Certo, si è tentato in ogni modo di scardinare e annientare lo spirito comunitario, la solidarietà popolare, quella pluralità di reti sociali e di relazione che avevano caratterizzato da sempre le Comunità sarde con variegati sistemi e costumi solidaristici di aiuto reciproco e di forte unità: basti pensare a s’ajudu torrau o a sa ponidura: costumanza che colpirà persino un viaggiatore e visitatore come La Marmora che [in Viaggio in Sardegna di Alberto Della Marmora, Gianni Trois editore, Cagliari 1955, Prima Parte, Libro primo, capitolo VII., pagine 207-209] scriverà ”Fra le usanze dei campagnuoli della Sardegna, alcune sono degne di nota e sembrano risalire all’antichità più remota: citeremo le seguenti:
Ponidura o paradura. – Quando un pastore ha subito qualche perdita e vuol rifare il suo gregge, l’usanza gli dà facoltà di fare quel che si dice la ponidura o paradura. Egli compie nel suo villaggio, e magari in quelli vicini, una vera questua. Ogni pastore gli dà almeno una bestia giovane, in modo che il danneggiato mette subito insieme un gregge d’un certo valore, senza contrarre alcun obbligo, all’infuori di quello di rendere lo stesso servizio a chi poi lo reclamasse da lui…”
Così le identità etnico-linguistiche, le specialità territoriali e ambientali, le peculiarità tradizionali, pur operanti in condizioni oggettive di marginalità economica sociale e geopolitica permangono.

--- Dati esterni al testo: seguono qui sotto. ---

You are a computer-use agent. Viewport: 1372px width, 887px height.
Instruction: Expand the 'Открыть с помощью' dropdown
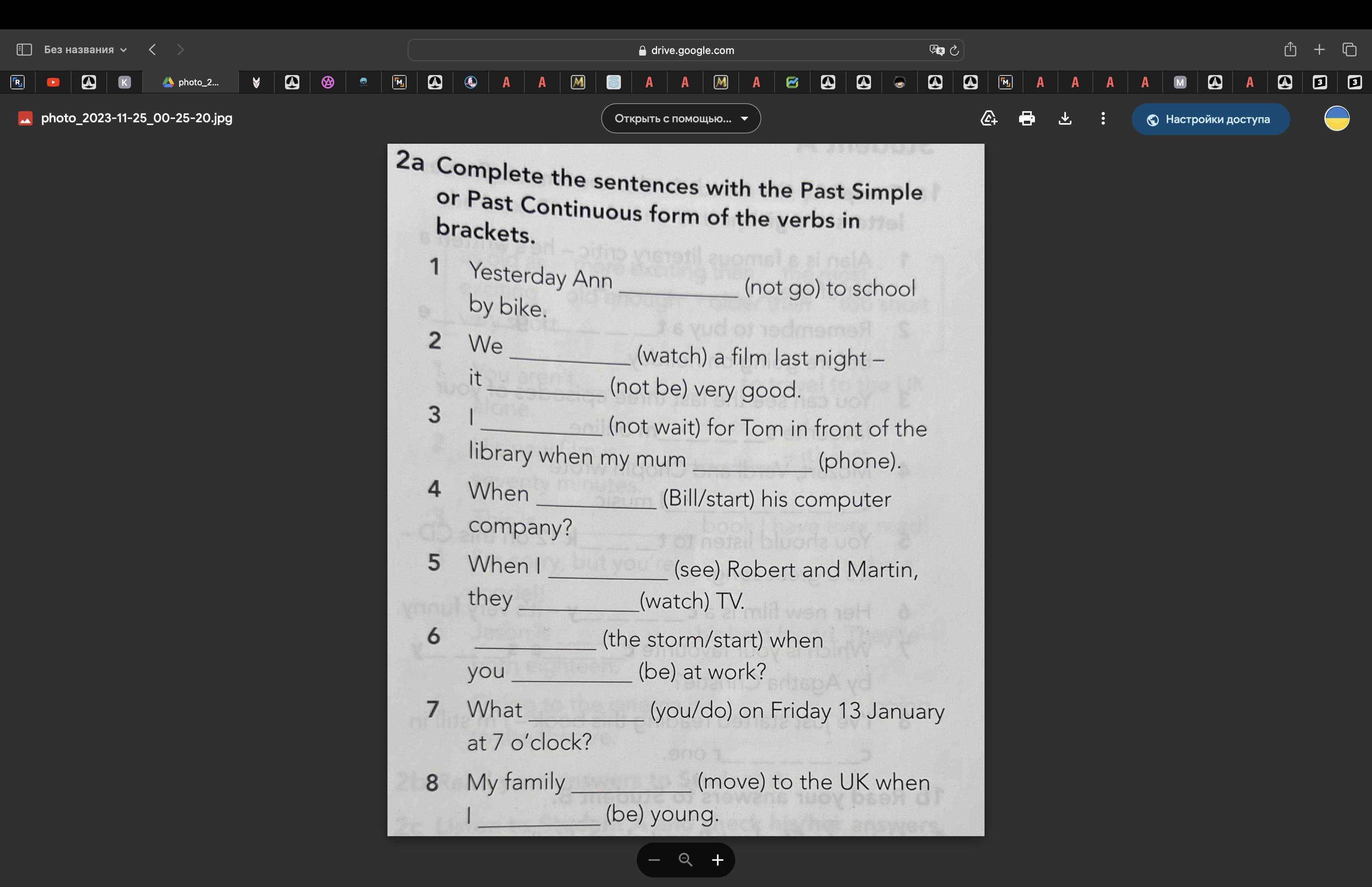pyautogui.click(x=680, y=119)
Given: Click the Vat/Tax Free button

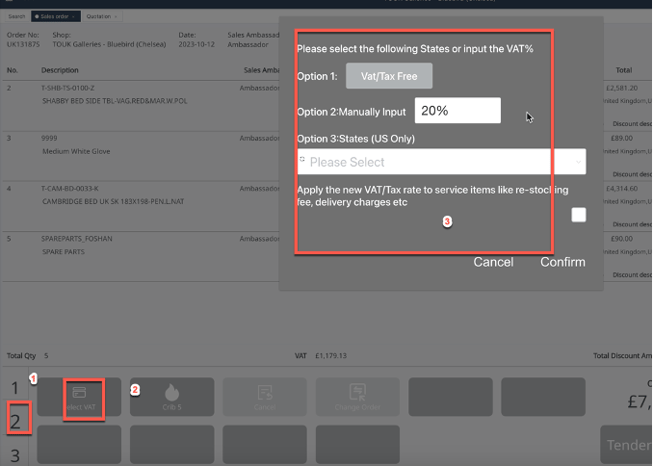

I Sardi infatti, nonostante le tormentate vicende storiche costellate di invasioni, dominazioni e spoliazioni, hanno avuto la capacità di metabolizzare gli influssi esterni producendo una cultura viva e articolata che ha poche similitudini nel resto del mediterraneo. Basti pensare al patrimonio tecnico-artistico, alla cultura materiale e artigianale, alla tradizione etnico-musicale connessa alla costruzione degli strumenti, alla complessa e stratificata realtà dei centri storici e delle sagre, agli studi sulla realtà etno-linguistica, alla straordinaria valenza mondiale del patrimonio archeologico e dei beni culturali, all’arte: da quella dei bronzetti a quella dei retabli medievali; dagli affreschi delle chiese ai murales, sparsi in circa duecento paesi; dalla pittura alla scultura moderna.
Ma soprattutto basti pensare alla lingua, spia dell’Identità e substrato della civiltà sarda. Entrambe non totem immobili (sarebbero state così destinate a una sorte di elementi museali e residuali) ma anzi estremamente dinamiche. La poesia, la letteratura, l’arte, la musica, pur conservando infatti le loro radici in una tradizione millenaria, non hanno mai cessato di evolversi, aprirsi e contaminarsi, a confronto con le culture altre. Soprattutto questo avviene nei tempi della modernità, a significare che la cultura sarda non è mummificata.
E’ segno di un popolo stolto e diviso?